> **PROBLEM TO SOLVE**
From the entries, filter out every line that lacks "under" and copy the rest.

> **RECORD EXTRACTS**
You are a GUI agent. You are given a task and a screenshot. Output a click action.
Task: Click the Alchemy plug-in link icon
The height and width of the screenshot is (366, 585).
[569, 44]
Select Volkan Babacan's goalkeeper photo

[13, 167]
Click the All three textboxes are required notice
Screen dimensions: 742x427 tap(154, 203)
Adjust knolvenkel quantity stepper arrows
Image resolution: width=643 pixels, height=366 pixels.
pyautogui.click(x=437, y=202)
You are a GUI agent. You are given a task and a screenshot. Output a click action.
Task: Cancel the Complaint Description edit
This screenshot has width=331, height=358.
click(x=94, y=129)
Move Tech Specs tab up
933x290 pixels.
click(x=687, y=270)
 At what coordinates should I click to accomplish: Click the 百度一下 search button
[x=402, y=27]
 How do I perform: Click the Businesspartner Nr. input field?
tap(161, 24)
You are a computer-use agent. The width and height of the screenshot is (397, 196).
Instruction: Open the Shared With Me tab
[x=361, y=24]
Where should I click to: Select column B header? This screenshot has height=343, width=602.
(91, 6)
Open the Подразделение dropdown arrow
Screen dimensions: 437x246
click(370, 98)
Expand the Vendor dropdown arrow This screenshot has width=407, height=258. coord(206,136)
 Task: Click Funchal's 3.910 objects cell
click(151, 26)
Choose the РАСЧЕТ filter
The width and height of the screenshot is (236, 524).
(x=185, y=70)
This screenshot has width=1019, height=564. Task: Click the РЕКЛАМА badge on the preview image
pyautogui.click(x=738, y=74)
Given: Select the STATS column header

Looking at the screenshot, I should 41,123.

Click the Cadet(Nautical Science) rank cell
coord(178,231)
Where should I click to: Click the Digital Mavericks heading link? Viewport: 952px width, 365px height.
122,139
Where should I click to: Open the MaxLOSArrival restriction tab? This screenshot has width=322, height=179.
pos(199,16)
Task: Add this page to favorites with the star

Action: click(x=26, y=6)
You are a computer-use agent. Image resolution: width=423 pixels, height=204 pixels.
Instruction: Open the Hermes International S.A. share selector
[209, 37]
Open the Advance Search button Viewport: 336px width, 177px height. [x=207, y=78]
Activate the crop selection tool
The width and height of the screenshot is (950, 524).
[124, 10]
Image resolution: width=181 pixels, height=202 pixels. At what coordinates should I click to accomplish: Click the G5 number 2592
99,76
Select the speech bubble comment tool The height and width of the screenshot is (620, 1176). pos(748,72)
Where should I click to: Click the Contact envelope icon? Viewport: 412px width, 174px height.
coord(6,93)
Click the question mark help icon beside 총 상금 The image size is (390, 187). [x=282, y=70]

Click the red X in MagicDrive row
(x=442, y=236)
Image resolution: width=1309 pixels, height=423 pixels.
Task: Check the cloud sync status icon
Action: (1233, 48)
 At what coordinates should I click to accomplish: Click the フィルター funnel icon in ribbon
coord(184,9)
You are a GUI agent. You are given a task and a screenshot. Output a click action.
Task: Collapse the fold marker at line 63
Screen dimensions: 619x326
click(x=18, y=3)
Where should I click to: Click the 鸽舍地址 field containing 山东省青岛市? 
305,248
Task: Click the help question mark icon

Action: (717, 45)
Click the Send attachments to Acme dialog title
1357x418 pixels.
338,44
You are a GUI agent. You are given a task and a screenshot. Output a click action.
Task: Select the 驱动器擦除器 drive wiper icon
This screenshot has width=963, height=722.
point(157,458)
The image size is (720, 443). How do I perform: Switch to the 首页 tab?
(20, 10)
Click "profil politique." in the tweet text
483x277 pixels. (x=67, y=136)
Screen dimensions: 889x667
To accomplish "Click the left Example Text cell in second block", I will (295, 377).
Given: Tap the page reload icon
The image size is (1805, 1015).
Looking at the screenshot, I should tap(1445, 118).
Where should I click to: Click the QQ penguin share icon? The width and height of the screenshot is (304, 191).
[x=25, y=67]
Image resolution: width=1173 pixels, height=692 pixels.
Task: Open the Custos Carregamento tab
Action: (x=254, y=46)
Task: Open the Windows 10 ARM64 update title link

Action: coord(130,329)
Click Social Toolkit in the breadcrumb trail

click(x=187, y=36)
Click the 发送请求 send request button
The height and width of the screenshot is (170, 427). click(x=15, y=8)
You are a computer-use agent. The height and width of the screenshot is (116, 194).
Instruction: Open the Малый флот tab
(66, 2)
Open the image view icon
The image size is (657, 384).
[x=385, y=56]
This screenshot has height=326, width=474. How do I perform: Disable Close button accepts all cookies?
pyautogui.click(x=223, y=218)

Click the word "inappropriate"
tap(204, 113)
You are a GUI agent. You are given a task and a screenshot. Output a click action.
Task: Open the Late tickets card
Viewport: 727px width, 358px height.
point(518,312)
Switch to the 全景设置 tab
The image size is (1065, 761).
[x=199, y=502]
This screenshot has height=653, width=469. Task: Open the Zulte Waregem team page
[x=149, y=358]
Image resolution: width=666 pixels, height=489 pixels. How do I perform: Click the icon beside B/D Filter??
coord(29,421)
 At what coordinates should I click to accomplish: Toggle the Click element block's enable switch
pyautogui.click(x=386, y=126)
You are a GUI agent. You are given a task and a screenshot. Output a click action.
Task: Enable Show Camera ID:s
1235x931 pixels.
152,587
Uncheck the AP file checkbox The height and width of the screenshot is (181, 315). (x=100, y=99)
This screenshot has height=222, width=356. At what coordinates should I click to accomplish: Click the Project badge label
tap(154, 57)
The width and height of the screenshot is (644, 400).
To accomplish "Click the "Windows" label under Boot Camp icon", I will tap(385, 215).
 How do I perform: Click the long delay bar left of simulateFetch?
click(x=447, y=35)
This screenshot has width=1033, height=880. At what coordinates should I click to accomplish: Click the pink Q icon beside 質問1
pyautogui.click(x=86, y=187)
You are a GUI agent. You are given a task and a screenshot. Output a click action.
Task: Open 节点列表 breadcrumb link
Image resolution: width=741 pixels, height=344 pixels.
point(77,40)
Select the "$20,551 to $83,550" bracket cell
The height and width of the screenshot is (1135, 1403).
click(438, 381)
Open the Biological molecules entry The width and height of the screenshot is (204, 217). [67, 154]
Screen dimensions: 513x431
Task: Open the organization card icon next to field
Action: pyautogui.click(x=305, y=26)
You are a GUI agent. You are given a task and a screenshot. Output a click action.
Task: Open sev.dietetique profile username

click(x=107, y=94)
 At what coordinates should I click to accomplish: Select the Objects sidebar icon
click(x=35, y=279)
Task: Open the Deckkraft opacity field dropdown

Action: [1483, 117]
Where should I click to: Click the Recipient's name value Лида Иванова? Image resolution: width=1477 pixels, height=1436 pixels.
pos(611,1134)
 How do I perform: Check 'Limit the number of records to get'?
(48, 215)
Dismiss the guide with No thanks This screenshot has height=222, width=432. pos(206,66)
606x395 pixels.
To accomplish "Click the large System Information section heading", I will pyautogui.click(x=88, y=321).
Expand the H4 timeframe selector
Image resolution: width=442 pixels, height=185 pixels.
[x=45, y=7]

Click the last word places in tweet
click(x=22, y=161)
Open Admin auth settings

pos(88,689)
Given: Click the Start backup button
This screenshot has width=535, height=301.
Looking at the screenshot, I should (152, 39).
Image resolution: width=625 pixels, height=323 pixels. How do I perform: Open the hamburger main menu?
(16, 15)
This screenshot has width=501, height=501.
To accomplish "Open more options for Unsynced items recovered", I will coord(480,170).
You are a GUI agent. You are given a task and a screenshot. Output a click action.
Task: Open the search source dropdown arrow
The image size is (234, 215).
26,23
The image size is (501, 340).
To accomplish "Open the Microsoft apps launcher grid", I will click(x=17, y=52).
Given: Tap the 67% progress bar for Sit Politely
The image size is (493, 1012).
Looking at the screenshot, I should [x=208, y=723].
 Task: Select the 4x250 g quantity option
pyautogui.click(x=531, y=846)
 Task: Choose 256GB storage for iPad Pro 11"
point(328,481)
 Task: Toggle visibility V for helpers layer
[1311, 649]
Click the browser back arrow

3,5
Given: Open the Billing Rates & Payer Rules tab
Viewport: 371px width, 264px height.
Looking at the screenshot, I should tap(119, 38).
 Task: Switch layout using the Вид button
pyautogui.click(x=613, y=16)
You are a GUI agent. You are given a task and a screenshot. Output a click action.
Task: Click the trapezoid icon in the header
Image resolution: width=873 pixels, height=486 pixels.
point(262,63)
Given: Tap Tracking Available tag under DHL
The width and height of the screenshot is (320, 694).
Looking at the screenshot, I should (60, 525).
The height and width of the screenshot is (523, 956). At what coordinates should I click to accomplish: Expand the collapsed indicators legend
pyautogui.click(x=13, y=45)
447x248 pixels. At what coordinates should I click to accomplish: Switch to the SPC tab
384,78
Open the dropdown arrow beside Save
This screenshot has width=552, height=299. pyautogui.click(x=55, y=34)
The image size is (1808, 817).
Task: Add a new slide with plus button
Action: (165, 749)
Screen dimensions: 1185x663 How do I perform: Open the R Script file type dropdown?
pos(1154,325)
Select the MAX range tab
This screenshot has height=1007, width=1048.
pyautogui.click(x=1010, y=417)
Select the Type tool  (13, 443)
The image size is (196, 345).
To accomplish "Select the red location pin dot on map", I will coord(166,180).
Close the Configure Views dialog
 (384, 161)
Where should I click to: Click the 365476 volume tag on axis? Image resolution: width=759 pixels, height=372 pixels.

> **WRITTEN RESPONSE**
To accomplish "Click the "Windows" label under Boot Camp icon", I will tap(385, 215).
Given: Tap Tracking Available tag under DHL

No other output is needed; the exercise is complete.